What you need to do: Return every line of the listing below that contains the word "Task".

Data supplied:
....................

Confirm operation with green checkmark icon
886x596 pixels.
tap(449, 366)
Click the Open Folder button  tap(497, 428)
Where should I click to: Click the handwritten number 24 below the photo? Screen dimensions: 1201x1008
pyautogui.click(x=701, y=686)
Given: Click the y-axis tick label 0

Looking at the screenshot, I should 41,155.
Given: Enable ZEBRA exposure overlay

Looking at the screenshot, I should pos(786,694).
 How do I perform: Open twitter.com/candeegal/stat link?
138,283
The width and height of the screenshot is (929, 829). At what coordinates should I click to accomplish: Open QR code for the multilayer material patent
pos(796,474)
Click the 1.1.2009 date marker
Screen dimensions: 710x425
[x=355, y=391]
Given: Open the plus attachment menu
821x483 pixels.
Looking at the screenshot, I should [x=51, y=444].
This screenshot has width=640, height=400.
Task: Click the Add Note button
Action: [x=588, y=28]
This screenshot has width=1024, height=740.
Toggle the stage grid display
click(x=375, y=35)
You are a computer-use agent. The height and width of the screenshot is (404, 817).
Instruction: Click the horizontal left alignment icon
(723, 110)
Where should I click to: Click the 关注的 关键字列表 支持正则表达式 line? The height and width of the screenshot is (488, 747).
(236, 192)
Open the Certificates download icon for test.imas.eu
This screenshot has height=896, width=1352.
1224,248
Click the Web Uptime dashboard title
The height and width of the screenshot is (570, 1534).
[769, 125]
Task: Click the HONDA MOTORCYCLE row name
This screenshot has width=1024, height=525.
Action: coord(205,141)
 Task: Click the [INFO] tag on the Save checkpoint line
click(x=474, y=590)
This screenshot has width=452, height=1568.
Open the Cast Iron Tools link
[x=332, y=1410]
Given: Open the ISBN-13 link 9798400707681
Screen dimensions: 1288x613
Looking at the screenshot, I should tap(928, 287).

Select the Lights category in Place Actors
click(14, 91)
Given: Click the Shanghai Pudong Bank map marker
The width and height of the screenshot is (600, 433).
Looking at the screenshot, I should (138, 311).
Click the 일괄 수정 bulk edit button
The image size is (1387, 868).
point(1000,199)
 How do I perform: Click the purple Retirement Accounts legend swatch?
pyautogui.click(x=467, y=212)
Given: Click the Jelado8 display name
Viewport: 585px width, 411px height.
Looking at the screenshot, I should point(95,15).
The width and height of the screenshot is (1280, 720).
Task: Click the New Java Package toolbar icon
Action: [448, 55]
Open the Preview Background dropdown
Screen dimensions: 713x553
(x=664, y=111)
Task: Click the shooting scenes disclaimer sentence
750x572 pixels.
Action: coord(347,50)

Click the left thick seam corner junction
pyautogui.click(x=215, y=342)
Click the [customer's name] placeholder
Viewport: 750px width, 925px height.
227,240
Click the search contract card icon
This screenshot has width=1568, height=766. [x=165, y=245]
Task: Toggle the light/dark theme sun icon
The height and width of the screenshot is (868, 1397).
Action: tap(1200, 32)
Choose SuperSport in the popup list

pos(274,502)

....................

Response to the exercise:
Task: Click the Add Note button
Task: Click the HONDA MOTORCYCLE row name
 Task: Click the [INFO] tag on the Save checkpoint line
Task: Click the New Java Package toolbar icon
Task: Click the shooting scenes disclaimer sentence
Task: Toggle the light/dark theme sun icon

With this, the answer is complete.